Jean-Christophe Dalessio, délégué syndical FO Com est venu présenter un accord sur le handicap négocié chez Orange. Dans l’entreprise, le taux d’emploi de travailleurs handicapés atteint 7,45%, dont 6,46% directement. L’accord prévoit, sur trois ans, le recrutement de 150 personnes handicapées en CDI et 360 alternants. Le syndicat a aussi obtenu un plan d’action pour rattraper le retard des personnes handicapées en matière de formation professionnelle.
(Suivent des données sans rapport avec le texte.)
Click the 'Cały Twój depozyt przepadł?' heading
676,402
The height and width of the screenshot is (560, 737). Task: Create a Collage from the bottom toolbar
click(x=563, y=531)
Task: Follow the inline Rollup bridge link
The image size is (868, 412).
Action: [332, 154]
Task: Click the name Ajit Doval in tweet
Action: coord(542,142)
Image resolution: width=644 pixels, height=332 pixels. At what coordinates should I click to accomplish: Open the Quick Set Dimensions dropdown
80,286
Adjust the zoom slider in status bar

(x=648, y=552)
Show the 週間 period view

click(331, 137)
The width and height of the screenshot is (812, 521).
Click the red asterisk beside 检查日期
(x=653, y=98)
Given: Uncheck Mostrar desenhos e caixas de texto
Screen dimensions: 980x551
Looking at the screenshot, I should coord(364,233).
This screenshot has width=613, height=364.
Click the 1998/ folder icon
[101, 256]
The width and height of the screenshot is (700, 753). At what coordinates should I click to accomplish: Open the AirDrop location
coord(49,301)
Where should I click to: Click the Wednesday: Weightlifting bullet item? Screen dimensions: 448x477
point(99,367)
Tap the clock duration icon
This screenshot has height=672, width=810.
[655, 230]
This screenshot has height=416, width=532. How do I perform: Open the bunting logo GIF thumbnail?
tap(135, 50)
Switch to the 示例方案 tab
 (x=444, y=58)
Des actions de sensibilisation sont menées pour faire évoluer le regard des salariés sur le handicap, certaines sont spécialement dédiées aux managers.

Un accord handicap peut aussi être négocié au niveau de la branche, comme c’est le cas dans la métallurgie, un secteur qui compte 1.5 millions de salariés, pour 43 000 entreprises et 376 milliards d’euros de chiffre d’affaires. L’objectif est d’augmenter le taux de salariés handicapés, de déployer une politique de branche durable et de réaliser un diagnostic.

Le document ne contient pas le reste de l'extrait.